Take each line in the entries below that holds "pixels" and show it.

> _RECORDS PROVIDED_

- - - - -

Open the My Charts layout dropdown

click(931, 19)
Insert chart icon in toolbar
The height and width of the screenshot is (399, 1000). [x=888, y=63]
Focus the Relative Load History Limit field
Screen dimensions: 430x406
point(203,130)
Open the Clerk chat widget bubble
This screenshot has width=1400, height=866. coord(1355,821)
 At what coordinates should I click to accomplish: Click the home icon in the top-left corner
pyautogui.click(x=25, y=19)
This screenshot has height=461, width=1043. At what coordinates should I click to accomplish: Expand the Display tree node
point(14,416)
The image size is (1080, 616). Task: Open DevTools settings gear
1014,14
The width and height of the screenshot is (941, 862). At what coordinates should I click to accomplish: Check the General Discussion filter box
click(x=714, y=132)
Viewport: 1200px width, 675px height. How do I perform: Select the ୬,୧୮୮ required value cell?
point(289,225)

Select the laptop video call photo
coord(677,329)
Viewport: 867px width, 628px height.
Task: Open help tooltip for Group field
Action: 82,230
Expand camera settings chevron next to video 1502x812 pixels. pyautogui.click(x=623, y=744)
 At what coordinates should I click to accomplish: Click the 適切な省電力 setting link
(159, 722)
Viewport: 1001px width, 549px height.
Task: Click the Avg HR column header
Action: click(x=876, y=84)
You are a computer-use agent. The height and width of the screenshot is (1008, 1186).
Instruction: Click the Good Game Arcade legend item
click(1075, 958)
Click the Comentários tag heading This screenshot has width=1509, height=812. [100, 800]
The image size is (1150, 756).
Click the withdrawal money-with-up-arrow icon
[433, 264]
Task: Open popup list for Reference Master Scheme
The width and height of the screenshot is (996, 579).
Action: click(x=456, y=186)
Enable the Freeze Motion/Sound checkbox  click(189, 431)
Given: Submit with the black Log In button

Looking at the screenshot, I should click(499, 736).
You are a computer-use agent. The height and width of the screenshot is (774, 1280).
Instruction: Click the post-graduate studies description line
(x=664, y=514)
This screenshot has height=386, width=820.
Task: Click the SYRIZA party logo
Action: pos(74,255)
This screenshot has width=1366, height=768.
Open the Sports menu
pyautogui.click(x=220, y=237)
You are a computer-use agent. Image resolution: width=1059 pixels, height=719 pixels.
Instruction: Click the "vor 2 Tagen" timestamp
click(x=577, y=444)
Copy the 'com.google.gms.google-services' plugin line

- - - - -

> _ANSWER TO THIS TASK_
Expand camera settings chevron next to video 1502x812 pixels. pyautogui.click(x=623, y=744)
You are a computer-use agent. Image resolution: width=1059 pixels, height=719 pixels.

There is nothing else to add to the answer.